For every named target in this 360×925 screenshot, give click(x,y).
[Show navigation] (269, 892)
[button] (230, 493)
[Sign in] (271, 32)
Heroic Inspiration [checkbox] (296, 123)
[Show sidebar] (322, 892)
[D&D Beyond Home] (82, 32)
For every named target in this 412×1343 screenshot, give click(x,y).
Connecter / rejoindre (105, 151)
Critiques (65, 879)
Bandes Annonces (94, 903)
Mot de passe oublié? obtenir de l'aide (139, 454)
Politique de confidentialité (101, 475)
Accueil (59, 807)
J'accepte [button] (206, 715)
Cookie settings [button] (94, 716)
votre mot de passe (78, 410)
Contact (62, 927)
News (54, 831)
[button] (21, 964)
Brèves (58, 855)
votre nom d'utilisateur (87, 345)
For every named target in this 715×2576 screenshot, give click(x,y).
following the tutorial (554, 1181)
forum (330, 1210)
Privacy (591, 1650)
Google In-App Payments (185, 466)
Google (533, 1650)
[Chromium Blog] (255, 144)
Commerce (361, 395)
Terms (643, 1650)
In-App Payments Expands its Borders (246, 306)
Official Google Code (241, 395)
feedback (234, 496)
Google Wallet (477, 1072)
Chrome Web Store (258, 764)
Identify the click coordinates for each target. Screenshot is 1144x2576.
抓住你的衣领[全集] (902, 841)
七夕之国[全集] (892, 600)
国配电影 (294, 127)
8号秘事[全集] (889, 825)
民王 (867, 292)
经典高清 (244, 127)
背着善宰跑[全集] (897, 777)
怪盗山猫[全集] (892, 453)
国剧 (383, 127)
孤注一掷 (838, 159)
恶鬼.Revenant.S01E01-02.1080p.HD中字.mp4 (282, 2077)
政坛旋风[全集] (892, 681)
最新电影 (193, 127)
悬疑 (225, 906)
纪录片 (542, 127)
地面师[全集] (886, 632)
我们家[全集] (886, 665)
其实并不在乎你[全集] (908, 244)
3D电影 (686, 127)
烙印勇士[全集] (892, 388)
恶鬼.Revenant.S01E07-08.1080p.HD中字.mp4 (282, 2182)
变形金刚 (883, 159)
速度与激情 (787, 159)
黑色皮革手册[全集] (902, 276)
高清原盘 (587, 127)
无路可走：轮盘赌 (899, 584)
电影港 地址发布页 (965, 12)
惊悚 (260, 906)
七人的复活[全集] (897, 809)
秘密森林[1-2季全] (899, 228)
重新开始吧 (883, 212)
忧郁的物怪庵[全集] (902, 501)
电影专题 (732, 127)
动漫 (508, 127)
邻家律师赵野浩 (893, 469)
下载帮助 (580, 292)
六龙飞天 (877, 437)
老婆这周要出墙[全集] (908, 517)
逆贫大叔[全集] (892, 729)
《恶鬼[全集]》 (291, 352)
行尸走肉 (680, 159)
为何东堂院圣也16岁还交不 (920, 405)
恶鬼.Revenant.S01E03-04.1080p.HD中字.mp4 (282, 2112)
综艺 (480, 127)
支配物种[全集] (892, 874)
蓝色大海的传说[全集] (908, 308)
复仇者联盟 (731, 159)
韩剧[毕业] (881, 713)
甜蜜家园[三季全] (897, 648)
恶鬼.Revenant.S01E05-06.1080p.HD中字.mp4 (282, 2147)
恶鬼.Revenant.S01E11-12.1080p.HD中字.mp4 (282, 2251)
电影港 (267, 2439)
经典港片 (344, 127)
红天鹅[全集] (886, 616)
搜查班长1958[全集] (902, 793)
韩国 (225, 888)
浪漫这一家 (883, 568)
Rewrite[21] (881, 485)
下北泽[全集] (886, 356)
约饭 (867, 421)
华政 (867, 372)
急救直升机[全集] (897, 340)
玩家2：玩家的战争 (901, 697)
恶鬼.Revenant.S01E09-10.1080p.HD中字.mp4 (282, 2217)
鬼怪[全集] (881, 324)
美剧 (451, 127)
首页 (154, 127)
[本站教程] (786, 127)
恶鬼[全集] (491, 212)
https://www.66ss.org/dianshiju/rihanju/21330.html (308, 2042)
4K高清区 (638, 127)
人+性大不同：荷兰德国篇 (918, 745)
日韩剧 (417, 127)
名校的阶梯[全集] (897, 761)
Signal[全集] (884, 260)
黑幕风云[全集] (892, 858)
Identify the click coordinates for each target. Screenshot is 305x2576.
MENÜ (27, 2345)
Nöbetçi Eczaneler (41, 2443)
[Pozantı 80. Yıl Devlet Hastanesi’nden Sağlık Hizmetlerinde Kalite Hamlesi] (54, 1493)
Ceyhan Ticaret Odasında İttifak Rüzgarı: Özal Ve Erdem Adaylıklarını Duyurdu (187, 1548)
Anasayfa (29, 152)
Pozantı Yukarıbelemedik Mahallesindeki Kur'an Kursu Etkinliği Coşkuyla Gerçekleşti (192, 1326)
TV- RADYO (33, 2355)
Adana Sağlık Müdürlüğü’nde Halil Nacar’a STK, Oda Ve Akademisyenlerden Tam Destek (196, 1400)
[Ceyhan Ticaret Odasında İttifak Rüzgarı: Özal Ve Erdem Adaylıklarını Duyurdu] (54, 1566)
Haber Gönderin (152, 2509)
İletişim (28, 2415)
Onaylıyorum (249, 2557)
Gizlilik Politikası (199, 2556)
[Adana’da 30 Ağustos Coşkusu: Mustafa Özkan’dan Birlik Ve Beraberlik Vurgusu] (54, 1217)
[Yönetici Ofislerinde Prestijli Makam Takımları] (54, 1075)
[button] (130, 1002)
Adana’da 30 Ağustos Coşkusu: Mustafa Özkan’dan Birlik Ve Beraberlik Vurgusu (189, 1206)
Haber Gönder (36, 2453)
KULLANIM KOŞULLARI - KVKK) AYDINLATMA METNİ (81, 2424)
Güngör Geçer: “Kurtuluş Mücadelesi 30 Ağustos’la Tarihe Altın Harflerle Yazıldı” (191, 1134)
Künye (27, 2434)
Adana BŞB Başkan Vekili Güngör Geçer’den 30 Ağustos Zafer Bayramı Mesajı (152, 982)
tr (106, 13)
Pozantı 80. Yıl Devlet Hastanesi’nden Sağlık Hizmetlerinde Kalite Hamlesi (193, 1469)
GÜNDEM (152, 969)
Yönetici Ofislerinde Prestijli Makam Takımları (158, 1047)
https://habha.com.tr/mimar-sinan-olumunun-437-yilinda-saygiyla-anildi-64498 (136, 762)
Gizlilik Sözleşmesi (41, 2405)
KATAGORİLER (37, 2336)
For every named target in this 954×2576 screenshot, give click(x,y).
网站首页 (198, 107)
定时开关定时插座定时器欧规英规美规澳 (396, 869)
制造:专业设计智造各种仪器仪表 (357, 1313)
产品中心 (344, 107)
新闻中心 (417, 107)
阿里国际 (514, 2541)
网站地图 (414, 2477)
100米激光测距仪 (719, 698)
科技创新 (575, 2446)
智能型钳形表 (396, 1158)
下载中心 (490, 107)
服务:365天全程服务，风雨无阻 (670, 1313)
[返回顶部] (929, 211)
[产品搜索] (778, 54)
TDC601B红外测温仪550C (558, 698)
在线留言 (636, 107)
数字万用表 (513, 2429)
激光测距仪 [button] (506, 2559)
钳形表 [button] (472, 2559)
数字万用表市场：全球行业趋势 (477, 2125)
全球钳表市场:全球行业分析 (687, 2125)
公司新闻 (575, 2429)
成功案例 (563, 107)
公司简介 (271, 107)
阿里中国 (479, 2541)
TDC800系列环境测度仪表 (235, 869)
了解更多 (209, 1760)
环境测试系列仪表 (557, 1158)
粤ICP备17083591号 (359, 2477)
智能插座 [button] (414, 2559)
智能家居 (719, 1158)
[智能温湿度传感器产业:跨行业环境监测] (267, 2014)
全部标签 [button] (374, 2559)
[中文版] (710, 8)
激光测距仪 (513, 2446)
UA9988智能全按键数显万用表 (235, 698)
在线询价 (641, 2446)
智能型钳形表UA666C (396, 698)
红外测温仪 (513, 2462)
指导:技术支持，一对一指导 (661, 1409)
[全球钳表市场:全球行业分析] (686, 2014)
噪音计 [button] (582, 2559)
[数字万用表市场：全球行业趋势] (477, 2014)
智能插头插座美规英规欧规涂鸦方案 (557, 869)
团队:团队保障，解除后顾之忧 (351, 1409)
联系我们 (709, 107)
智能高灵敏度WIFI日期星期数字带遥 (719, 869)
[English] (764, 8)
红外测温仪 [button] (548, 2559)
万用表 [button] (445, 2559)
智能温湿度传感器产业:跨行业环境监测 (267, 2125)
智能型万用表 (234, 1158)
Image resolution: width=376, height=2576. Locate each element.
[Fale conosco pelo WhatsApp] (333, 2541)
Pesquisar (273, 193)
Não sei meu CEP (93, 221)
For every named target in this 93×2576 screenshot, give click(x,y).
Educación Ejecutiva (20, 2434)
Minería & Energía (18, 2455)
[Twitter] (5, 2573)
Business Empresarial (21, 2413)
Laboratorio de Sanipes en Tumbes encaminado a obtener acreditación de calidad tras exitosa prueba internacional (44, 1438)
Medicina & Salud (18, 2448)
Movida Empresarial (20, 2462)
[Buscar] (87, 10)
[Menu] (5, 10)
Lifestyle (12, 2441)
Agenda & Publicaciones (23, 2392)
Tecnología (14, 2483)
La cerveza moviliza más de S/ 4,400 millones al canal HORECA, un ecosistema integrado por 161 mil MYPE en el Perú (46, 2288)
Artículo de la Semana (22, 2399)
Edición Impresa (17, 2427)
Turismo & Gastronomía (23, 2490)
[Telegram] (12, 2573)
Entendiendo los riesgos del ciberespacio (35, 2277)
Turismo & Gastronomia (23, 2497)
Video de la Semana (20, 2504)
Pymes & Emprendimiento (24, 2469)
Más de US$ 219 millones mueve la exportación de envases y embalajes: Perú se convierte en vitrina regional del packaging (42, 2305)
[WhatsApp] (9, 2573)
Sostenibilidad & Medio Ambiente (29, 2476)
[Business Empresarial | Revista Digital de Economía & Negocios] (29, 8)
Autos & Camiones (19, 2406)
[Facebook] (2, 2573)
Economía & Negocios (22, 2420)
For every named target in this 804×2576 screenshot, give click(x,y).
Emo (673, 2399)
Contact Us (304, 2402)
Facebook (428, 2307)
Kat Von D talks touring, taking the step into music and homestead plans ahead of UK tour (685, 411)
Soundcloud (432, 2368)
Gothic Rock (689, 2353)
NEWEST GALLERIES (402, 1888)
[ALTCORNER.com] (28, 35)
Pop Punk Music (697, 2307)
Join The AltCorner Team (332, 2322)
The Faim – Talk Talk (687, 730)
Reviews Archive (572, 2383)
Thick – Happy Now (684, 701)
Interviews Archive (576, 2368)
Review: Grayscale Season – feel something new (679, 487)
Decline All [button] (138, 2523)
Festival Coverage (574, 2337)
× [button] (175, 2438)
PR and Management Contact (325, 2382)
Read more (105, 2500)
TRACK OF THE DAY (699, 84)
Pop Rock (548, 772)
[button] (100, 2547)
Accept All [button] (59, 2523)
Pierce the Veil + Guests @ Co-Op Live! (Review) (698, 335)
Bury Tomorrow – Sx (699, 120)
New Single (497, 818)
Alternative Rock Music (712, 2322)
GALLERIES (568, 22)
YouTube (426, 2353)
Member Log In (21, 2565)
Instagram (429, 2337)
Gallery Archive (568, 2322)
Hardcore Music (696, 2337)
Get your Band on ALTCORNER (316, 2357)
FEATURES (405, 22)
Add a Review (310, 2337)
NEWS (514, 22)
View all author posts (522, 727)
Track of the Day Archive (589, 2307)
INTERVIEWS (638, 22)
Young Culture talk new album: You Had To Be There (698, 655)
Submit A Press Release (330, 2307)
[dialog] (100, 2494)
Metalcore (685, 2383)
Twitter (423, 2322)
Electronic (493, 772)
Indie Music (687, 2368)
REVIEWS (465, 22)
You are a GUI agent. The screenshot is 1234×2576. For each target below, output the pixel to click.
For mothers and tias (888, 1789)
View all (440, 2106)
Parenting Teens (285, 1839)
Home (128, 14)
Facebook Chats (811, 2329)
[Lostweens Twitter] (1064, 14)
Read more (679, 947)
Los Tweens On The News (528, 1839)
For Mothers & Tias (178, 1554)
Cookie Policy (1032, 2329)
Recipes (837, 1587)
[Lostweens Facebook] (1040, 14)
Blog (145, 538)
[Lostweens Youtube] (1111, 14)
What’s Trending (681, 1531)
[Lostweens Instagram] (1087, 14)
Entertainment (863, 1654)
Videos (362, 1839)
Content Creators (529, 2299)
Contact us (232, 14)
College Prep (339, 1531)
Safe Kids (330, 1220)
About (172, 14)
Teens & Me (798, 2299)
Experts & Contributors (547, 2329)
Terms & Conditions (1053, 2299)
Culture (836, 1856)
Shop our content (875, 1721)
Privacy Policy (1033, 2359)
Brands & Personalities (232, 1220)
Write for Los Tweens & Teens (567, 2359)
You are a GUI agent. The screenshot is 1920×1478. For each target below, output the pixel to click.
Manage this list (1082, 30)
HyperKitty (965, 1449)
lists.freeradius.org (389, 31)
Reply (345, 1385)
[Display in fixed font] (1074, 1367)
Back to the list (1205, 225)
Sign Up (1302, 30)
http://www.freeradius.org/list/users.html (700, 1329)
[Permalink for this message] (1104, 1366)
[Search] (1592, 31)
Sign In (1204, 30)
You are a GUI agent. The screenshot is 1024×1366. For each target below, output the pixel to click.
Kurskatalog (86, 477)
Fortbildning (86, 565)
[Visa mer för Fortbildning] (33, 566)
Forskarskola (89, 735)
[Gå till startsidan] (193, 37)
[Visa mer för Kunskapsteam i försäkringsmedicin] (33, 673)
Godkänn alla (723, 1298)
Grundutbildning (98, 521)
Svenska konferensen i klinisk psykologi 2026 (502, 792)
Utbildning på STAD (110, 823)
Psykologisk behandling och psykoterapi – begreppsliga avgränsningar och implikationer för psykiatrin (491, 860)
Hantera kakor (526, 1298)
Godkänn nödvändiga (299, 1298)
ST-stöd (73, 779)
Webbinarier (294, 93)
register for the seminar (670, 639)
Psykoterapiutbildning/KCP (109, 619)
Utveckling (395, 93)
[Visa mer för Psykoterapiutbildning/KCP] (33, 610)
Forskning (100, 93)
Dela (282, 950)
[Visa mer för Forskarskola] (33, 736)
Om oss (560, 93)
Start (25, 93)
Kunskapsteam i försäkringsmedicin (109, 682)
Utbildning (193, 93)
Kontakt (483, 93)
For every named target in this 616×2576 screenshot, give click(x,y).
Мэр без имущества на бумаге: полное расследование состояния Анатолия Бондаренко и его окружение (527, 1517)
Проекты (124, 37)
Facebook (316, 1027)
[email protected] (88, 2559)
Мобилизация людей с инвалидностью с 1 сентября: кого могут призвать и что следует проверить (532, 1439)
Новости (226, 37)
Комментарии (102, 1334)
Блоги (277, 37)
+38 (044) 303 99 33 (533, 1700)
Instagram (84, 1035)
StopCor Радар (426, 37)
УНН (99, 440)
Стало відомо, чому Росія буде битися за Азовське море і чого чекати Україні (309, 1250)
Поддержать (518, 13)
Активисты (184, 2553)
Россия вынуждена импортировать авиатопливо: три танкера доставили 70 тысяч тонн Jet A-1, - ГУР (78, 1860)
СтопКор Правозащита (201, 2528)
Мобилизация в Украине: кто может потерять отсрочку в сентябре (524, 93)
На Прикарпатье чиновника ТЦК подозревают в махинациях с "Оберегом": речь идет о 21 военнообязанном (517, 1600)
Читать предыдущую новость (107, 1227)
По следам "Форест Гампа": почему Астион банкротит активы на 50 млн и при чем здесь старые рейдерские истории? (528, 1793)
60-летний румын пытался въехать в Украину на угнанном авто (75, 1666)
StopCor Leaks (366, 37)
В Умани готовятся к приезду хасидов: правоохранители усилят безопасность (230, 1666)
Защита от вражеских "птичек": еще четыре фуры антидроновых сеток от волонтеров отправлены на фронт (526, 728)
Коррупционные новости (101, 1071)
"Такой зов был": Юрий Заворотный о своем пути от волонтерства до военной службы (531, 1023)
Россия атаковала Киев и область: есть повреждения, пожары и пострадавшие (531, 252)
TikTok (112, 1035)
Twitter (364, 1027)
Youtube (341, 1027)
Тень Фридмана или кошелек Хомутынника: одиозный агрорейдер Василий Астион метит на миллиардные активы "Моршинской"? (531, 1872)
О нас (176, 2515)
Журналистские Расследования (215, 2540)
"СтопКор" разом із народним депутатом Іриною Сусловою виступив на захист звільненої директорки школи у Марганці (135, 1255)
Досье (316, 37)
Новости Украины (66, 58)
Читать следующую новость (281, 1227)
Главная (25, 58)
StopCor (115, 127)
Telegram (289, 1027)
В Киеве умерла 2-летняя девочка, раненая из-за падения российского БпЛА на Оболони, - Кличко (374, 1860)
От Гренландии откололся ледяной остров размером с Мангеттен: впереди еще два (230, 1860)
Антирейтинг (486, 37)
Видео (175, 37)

▶ **WHAT YOU ARE ASKED TO DO**:
Considering only the material above, set down every line from the one with "Om oss (560, 93)" to the one with "Facebook (316, 1027)", inclusive, exactly as written.

▶ **ANSWER SECTION**:
Om oss (560, 93)
Start (25, 93)
Kunskapsteam i försäkringsmedicin (109, 682)
Utbildning (193, 93)
Kontakt (483, 93)
For every named target in this 616×2576 screenshot, give click(x,y).
Мэр без имущества на бумаге: полное расследование состояния Анатолия Бондаренко и его окружение (527, 1517)
Проекты (124, 37)
Facebook (316, 1027)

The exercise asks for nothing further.